Introduction

Urothelial carcinoma of the urinary bladder is the fourth most common cancer in men and the twelfth in women [1]. The histologic grade is one of the most important prognostic and predictive factors in urothelial carcinoma [2, 3].The 2004/2016 WHO classification separates urothelial carcinomas into two groups; low grade and high grade. In 2022, the consensus meeting of the International Society of Urological Pathology (ISUP) has issued new recommendations to refine grading of urothelial carcinoma into a 3-tier scheme with the division of WHO 2004/2016 high grade into clinically relevant categories (grade 2 and grade 3) [4, 5], and to report the presence of mixed low and high grade tumors [6].High grade urothelial carcinoma (HGUC) is associated with higher risks of disease recurrence and progression compared to low grade urothelial carcinoma (LGUC) [7, 8]. The grading process is based on the evaluation of several cytological and architectural parameters that include the nuclear size, hyperchromasia, pleomorphism and loss of polarity [9]. LGUC are characterized by overall mild nuclear enlargement, scattered cells with hyperchromatic nuclei, mild loss of nuclear polarity and mild variation in nuclear size.
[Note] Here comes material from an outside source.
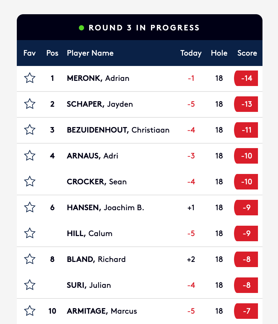Click the red -14 score badge
278x324 pixels.
click(x=246, y=78)
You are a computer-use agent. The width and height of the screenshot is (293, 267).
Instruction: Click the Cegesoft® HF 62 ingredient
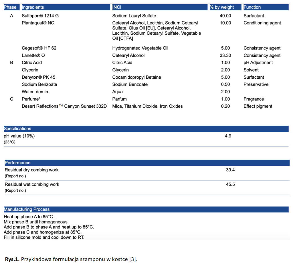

On the other hand, the clinically more aggressive HGUC display more significant nuclear size variation, nuclear hyperchromasia and loss of polarity. Differentiating between low and high grade tumors has a significant impact on treatment and prognosis. Nevertheless, it can be a challenging task for pathologists. Urothelial carcinomas exist along a morphologic spectrum and may therefore show intratumoral grade heterogeneity [10, 11]. Another problem is the interobserver variability among pathologists [12]. The nuclear features upon which grading is based are not numerically measured. These histologic characteristics are subjectively evaluated, hence they may be interpreted differently by pathologists.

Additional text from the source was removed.